Triumph has decided to enter the middleweight streetbike market in a big way, releasing the new Trident 660. This roadster combines a lot of what Triumph does best, but at a more affordable price point.
Triumph’s known for building stylish bikes, with high-end components, excellent fit-and-finish, and preferring to use three-cylinder engines. The company’s execs say that’s the pattern they used for the Trident, recycling one of the brand’s respected names from the past, and putting it on a machine that’s supposed to offer a lot of bang for the buck.
The Trident uses a 660cc three-cylinder motor. It’s similar to the 675 engine, but with more than 60 new parts. It’s tuned for torque, and Triumph probably wanted to cut some costs, too. According to the factory, max output is 80 horsepower at 10,250rpm, and 47 lb-ft of torque at 6,250rpm. Triumph says most of the torque is available through most of the rev range; this isn’t a peaky motor, designed for flashy output numbers at the expense of street performance.
There’s a stainless muffler as standard equipment. An assist/slipper clutch is also standard, and six-speed gearbox. Buyers can opt for an up/down quickshifter at extra cost.
This is the first three-cylinder engine in this class of mid-weight, mid-priced 650s, as Kawasaki, Yamaha and Suzuki have twin-cylinder engines here, and Honda has its four-cylinder 650 series. Triumph claims its triple offers the best of both worlds, with decent low-end torque like the twins, and high-end power like the fours.
The Trident has a basic electronics package, with no IMU. There’s throttle-by-wire, with Road and Rain riding modes, traction control and ABS (traction control can be switched off, ABS can’t). There’s even a colour TFT screen. None of this is groundbreaking, but it’s not standard in the 650 street bike class. The Trident has LED lighting, as every modern bike should.
The Trident has a tubular steel frame, with aluminum wheels. The front brakes use dual-piston Nissin calipers and 310mm discs; in back, there’s a single-piston caliper and 255mm disc.
In their reveal presentation, Triumph’s execs made much noise over the Trident’s Showa suspension (upside-down forks, and linkage-equipped monoshock). Unfortunately, that front suspension is non-adjustable, and the shock is only preload-adjustable, but it’s still encouraging to see Hinkley make an effort to put proper components on the bike.
The Trident also comes fitted with Michelin Road 5 tires, another case of Triumph using quality kit, instead of cheaping out.
Fuel capacity for the Trident is 14 litres, and Triumph says wet weight is 189 kilos. Seat height is 805 millimetres, so this should be an easy-to-handle bike all-around, not too intimidating to most riders. In overseas markets, Triumph will also offer the option to restrict output, keeping the bike learner-legal (no such worries in Canada, though!).

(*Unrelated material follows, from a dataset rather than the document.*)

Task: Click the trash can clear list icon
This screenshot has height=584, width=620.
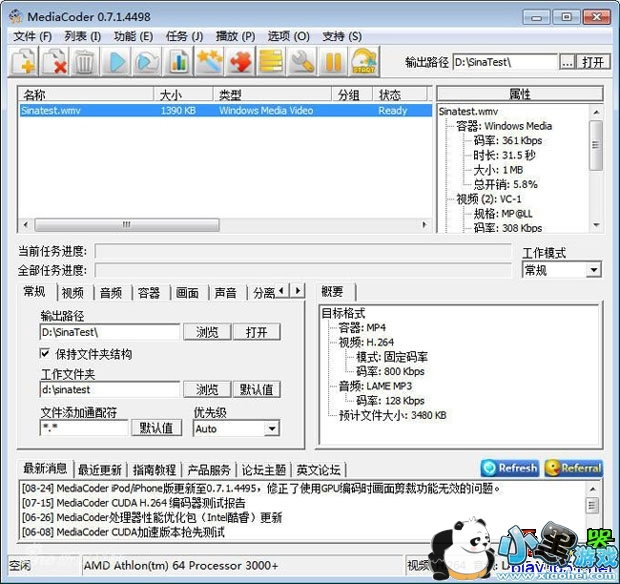Action: click(85, 62)
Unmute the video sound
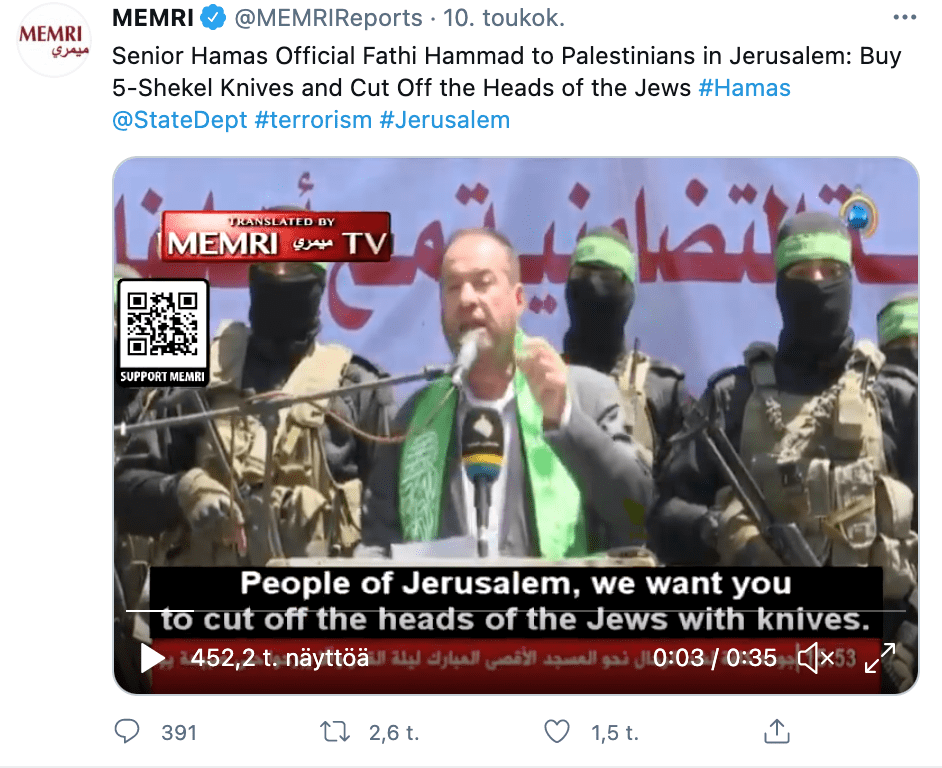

Triumph says the bike’s seat is designed for passenger comfort, not just the rider. That’s smart, as many riders in this class are interested in practicality. Unfortunately, the pillion grab handle will cost you extra, but maybe not many riders want it anyway, preferring their significant other hang on tight as they accelerate …
All in, Triumph already has 45 accessories developed for this bike, and the aftermarket will probably step in soon as well.
The Trident will come in four different colour schemes. They should be available sometime next winter in Canada (assuming everything runs to plan), and pricing will start at $8,999.
That’s a very interesting price, as it puts the Trident in the middle of the Japanese competition. Furthermore, Triumph claims the Trident’s cost of ownership is actually less than competitors, partly because of longer service intervals (16,000 kilometers between major engine servicing). Also, the Trident comes with a two-year warranty as standard, more than some competitors, and buyers can add one or two years of extra coverage (at extra cost, of course!).
With all the uncertainty in the market, it’s hard to say whether Triumph has a guaranteed winner here, but it’s certainly trying hard to grab some market share it’s long ignored.